A model of agriculture that focuses on the production of animal proteins from cell cultures. The field uses tools from scientific fields of biotechnology, genetics, molecular and synthetic biology to create products such as meat and leather that would traditionally be produced by animals.
A discipline that focuses on the creation, restoration, maintenance or improvement of biological tissues through the combination of biomedical and engineering sciences.
The programming of microorganisms like bacteria or yeast to produce specific, complex biological molecules such as enzymes or proteins.
What is Cellular Agriculture?
Cellular agriculture refers to a set of technologies that are used to produce animal products without raising the animal from birth to maturity. Although cellular agriculture is a very new industry, many of the technologies in this industry have been around for decades. For example, bioengineered microorganisms have been used to produce insulin for diabetics and in commercial cheese production since the 1980’s.

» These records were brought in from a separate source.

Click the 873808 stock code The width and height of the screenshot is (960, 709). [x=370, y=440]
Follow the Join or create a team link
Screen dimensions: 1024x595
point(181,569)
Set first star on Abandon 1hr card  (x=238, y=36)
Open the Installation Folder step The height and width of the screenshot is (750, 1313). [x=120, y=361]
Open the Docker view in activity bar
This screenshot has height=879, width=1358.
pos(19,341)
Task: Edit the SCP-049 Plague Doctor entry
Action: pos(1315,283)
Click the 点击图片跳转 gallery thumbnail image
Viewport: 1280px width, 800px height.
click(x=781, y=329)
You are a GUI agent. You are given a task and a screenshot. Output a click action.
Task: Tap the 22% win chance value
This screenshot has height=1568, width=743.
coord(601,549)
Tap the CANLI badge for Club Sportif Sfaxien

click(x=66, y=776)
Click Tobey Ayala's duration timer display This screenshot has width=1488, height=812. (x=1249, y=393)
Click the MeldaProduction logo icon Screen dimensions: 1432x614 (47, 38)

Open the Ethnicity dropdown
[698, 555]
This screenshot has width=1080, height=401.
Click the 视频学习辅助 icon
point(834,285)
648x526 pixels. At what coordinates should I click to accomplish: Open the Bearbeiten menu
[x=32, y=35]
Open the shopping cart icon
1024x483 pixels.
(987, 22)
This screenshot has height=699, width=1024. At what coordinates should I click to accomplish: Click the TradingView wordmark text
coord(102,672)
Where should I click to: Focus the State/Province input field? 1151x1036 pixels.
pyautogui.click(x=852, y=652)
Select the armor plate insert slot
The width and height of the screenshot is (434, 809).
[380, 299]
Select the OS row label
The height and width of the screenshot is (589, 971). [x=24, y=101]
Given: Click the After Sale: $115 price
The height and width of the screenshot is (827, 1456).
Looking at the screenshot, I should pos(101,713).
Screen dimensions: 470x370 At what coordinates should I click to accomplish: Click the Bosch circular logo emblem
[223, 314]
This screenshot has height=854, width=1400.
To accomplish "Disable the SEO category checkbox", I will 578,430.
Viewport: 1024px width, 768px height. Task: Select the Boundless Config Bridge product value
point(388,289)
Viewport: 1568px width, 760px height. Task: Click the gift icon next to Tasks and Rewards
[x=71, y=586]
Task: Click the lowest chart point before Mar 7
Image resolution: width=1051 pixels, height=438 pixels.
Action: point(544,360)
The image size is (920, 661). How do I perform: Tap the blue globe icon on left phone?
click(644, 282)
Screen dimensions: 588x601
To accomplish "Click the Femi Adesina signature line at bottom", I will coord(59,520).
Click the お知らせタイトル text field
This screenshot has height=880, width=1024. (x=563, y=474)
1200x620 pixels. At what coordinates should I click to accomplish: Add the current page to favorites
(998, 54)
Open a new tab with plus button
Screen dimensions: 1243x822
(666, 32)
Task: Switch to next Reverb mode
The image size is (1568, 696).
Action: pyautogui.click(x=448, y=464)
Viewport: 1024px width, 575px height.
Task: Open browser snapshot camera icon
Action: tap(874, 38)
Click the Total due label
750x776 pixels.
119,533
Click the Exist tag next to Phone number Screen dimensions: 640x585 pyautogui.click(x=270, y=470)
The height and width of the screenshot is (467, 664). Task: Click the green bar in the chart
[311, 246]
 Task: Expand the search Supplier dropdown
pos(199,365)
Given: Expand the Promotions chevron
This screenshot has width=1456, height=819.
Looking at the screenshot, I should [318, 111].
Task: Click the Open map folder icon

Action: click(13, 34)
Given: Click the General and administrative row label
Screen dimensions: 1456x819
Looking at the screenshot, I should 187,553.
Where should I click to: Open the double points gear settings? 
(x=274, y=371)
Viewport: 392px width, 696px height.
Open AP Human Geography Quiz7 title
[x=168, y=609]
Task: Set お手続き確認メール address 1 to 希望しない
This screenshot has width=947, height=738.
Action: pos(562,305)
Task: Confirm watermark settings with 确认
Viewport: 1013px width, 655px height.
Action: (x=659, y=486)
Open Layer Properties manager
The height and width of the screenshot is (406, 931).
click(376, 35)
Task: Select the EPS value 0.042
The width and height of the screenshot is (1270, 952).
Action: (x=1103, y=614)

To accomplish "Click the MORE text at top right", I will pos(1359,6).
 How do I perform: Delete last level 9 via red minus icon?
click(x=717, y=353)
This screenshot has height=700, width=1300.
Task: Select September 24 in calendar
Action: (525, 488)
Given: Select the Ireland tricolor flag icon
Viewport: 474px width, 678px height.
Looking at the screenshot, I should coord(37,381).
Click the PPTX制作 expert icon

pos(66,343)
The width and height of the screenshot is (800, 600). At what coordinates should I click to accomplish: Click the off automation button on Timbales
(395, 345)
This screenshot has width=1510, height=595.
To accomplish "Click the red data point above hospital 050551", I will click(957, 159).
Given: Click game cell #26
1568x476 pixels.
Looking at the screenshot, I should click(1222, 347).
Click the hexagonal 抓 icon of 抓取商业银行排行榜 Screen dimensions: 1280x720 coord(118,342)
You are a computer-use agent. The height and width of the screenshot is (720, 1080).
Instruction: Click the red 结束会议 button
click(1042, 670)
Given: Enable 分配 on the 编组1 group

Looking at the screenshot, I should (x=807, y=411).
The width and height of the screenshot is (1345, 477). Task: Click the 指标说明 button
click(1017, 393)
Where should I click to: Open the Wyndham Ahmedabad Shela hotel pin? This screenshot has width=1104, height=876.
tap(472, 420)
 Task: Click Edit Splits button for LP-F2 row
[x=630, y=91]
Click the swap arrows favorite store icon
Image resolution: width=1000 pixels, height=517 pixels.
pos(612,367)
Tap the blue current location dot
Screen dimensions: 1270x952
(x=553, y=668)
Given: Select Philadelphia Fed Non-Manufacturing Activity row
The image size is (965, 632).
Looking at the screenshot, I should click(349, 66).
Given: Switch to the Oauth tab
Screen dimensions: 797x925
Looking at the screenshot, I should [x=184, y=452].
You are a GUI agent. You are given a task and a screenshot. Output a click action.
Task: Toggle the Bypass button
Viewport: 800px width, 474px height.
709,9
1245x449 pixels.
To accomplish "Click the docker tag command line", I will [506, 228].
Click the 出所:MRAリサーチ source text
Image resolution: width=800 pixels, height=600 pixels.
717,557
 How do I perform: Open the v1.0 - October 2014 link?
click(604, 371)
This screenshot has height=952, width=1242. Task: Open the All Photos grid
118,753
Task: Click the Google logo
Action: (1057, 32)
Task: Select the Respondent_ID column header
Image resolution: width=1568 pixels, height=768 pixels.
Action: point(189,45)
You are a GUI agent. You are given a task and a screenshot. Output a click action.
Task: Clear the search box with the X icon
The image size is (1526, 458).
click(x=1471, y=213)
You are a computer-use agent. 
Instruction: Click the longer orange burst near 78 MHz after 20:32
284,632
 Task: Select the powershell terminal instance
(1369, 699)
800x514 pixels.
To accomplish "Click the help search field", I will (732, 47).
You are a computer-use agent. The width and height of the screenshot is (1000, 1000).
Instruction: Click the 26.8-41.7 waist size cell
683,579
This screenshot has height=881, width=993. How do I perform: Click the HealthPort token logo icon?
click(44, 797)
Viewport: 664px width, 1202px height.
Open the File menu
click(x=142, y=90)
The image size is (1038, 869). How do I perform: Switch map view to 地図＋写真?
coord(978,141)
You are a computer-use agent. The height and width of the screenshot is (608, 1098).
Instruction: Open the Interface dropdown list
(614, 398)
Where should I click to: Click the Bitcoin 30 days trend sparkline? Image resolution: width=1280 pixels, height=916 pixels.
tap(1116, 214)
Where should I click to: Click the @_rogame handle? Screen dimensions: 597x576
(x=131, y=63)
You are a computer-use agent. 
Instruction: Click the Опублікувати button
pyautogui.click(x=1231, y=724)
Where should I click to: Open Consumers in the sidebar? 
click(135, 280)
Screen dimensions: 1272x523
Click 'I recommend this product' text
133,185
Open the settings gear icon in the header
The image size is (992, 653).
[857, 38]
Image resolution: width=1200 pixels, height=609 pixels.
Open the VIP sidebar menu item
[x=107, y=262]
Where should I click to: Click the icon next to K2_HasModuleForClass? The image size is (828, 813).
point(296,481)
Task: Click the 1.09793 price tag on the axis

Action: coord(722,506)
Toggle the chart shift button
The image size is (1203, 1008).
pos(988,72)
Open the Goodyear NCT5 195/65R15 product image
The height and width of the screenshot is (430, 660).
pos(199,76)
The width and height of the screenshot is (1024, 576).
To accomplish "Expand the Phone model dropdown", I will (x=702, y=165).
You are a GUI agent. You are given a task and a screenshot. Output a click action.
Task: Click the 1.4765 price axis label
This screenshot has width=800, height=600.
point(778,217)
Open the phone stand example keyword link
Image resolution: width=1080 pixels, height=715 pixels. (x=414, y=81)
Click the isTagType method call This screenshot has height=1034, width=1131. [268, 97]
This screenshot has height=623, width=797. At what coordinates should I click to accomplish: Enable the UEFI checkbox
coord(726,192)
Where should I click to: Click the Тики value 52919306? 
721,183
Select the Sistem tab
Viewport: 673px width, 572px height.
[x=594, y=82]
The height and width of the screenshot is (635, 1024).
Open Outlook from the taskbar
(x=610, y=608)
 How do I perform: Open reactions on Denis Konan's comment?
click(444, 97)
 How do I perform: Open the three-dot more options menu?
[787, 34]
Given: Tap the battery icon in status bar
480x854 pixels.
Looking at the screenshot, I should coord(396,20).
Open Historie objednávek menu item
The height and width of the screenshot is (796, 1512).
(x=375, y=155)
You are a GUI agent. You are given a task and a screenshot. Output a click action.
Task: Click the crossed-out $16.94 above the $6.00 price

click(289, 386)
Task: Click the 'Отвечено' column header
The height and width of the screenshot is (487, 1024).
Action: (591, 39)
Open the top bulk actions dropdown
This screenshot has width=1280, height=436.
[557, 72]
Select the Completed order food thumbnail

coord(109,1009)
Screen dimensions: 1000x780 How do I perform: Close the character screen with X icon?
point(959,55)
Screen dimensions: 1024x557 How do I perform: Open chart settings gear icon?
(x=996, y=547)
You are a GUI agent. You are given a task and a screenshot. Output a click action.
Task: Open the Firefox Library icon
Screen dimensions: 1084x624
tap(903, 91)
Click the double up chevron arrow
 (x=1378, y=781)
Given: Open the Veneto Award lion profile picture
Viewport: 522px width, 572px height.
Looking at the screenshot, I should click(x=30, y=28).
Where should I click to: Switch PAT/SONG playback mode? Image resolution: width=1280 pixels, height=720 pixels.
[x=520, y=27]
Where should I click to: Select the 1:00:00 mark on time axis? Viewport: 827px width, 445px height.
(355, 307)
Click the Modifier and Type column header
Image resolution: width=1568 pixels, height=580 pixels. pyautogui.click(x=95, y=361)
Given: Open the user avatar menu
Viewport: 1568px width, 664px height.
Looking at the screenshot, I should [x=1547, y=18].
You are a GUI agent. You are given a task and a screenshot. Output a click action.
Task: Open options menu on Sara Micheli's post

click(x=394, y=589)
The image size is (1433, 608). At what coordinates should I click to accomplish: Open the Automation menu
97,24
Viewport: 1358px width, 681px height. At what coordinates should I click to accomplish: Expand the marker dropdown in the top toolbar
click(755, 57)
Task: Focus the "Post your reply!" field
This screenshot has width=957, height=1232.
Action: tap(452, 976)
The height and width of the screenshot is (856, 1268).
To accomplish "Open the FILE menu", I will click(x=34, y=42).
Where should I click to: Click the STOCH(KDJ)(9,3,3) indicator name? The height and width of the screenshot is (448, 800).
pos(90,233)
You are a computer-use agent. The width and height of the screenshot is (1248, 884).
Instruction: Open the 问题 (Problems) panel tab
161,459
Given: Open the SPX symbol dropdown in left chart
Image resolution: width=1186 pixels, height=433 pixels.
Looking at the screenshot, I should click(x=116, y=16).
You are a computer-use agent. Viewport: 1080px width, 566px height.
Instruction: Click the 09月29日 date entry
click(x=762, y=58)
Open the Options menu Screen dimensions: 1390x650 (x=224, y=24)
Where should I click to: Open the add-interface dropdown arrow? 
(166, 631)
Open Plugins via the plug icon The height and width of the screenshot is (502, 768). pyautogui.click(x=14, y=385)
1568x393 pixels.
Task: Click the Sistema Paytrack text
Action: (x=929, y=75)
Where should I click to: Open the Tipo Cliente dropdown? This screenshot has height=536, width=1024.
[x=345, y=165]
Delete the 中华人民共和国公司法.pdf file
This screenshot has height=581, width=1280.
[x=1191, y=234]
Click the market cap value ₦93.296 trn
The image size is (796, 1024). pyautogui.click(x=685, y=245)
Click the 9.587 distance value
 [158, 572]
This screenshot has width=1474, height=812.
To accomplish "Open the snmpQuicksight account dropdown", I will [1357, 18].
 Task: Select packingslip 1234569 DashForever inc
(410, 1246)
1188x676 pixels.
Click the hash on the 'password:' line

There are two distinct technologies mainly used in cellular agriculture: 1) tissue engineering methods which are used to make products such as meat and leather. In this method, a sample of cells is drawn from a living animal and placed in a nutrient medium which provides the ingredients needed for the cells to grow. The sample is then placed in a special environment that promotes tissue scaffolding and controls the direction and pattern of the cells’ growth leading to the desired tissue product for harvesting. 2) Precision fermentation, where genetically altered microorganisms such as bacteria and yeast are used as tiny factories and are engineered to produce a desired product (New Harvest, n.d.). This process occurs in a controlled system, using specific nutrients, temperatures, and other desired conditions to support the growth and multiplication of the cells. For example, cellular-derived milks can be made in a similar manner to beer production (New Harvest, n.d.).
Challenges Associated with the Existing Animal Protein Industry
Current issues in the Canadian animal protein industry have opened the door for greater public interest in alternative protein sources including cellular agriculture. Livestock production in Canada has historically been associated with challenges including narrow profit margins, labour issues, government policies, and currently fewer small farms being passed down to younger generations (Qualman & NFU, 2019). It is anticipated that by 2050, less than 1% of Canadians will be working on farms, and that the total number of farms and young farmers will decrease by 50%. Despite this predicted decrease in farming, the global population is projected to reach 9 billion by the same year (Qualman & NFU, 2019).
There are also sustainability issues associated with the existing livestock industry including resource inefficiency, environmental pollution, as well as ethical and public health concerns. The livestock industry uses significant amounts of natural resources such as energy, water, and arable land, and accounts for more than half of the total greenhouse gas (GHG) emissions from Canadian agriculture (Fouli et al., 2021).
Furthermore, conventional livestock agriculture is linked to public health, food safety concerns resulting from consumption of certain animal products, increased risk of disease outbreaks from animals to humans, and excess use of antibiotics in animal farms. Finally, there are ethical questions surrounding livestock agriculture where millions of animals in Canada and billions worldwide are slaughtered for consumption annually. The issues outlined above have fostered the exploration of alternative methods of animal protein production to improve the resilience, sustainability, and safety of current production systems.
Way Forward: Addressing Current Barriers for Cellular Agriculture’s Success
Cellular agriculture faces significant challenges that must be addressed to be successful as an affordable, sustainable, and safe food supply. The first major barrier impacting the industry is the substantial capital and product costs. Production processes in cellular agriculture require advanced facilities, technologies, and skilled human resources which affect the price point of products. This is in addition to the high cost of some raw materials used to make foods in the industry. For example, ingredients such as the nutrient medium for cell culture can account for approximately 55-95% of the total cost of production of some cellular agriculture foods (Specht, 2020). The costs of cellular agriculture products must come down to the level of conventional products or below to be accessible to the public.
Secondly, significant research is required to; 1) replicate product qualities that are attractive to consumers, and 2) understand the environmental impact of production. Cellular agriculture products still face the challenge of replicating attractive qualities of conventional products, for example the taste and texture of steak. Research and development efforts are still required before many cellular agriculture products can reach the commercial phase. Furthermore, questions regarding energy requirements and industrial waste in cellular agriculture must be studied. The cellular agriculture industry should invest in using environmentally friendly technologies and renewable energy resources before scaling up to be considered as an improved and sustainable food system (Odegard et al., 2021).
The third barrier surrounding cellular agriculture is regulations. Clear guidelines, labelling requirements, and other important regulations for cellular agriculture products have yet to be developed (Ontario Genomics, 2021). In addition to being safe, these regulations should ensure that the nutritional composition should be similar to the animal-derived counterparts in order to ensure that the health of Canadians is prioritized.